The fine structure in ^{14}C radioactivity of ^{223}Ra was discussed for the first time by M. Greiner and W. Scheid in 1986.
The superconducting spectrometer SOLENO of IPN Orsay has been used since 1984 to identify ^{14}C clusters emitted from ^{222–224,226}Ra nuclei. Moreover, it was used to discover
the fine structure observing transitions to excited states of the daughter. A transition with an excited state of ^{14}C predicted in Ref. was not yet observed.

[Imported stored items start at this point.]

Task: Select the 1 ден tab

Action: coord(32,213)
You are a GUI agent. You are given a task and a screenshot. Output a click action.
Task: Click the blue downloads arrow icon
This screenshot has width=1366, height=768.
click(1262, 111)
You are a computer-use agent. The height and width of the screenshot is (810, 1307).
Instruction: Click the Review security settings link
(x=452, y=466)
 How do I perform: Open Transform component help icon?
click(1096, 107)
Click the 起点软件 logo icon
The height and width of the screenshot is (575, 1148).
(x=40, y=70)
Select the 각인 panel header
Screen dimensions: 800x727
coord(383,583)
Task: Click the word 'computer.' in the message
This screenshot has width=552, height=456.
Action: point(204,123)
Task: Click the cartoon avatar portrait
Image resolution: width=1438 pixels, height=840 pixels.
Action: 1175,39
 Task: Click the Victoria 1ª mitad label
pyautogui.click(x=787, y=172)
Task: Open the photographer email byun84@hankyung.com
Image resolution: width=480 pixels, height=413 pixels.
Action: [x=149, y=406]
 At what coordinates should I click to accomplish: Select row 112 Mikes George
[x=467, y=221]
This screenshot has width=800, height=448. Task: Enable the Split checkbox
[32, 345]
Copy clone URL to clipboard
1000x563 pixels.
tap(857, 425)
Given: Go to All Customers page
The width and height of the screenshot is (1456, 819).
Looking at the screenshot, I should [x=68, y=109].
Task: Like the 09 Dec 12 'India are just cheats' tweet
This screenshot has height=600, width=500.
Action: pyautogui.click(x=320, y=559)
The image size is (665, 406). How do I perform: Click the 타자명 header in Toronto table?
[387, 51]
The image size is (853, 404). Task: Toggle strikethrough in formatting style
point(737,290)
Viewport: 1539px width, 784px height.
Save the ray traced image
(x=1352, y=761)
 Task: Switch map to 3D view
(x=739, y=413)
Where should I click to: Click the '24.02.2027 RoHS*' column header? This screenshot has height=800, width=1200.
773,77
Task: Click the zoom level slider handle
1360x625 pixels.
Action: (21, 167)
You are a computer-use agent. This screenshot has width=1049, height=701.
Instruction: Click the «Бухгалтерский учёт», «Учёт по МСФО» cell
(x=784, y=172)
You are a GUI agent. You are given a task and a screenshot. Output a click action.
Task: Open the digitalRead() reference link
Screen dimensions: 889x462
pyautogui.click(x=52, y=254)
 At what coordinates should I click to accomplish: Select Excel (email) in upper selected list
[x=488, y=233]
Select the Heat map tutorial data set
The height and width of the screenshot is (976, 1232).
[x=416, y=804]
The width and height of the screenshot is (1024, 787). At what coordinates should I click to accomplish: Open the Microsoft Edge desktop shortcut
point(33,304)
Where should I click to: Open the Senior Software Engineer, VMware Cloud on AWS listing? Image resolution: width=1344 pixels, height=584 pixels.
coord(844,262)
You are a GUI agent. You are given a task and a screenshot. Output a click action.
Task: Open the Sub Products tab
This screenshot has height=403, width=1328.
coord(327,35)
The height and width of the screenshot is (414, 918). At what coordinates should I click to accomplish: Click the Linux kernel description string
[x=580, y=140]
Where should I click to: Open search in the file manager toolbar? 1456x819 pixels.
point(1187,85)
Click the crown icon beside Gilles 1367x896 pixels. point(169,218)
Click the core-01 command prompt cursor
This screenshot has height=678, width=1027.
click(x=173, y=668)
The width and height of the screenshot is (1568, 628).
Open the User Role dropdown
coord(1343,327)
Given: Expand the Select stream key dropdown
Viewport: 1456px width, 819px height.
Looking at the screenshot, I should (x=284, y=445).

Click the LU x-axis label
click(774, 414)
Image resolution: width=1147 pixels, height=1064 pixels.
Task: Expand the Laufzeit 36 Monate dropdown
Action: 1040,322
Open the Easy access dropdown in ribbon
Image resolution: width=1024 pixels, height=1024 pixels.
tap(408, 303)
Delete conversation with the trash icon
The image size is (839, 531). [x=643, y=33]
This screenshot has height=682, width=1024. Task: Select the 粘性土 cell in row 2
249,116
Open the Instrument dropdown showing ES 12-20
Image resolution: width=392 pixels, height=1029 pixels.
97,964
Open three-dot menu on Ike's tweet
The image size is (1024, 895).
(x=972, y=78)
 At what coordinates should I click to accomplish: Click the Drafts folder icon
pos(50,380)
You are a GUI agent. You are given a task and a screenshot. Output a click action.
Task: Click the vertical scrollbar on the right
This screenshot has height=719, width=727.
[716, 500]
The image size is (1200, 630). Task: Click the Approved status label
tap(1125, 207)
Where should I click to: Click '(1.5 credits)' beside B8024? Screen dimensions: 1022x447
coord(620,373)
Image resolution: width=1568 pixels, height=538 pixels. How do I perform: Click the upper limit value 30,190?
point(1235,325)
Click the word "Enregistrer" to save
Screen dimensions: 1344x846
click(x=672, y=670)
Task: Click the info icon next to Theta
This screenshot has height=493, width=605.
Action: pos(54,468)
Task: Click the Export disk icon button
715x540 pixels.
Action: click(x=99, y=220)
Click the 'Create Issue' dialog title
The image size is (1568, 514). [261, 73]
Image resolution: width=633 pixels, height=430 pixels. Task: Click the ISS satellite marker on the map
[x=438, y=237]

Surprisingly, the experimentalists had seen a transition to the first excited state of the daughter stronger than that to the ground state. The transition is favoured if the uncoupled nucleon is left in the same state in both parent and daughter nuclei. Otherwise the difference in nuclear structure leads to a large hindrance.

The interpretation
was confirmed: the main spherical component of the deformed parent wave function has an i_{11/2} character, i.e. the main component is spherical.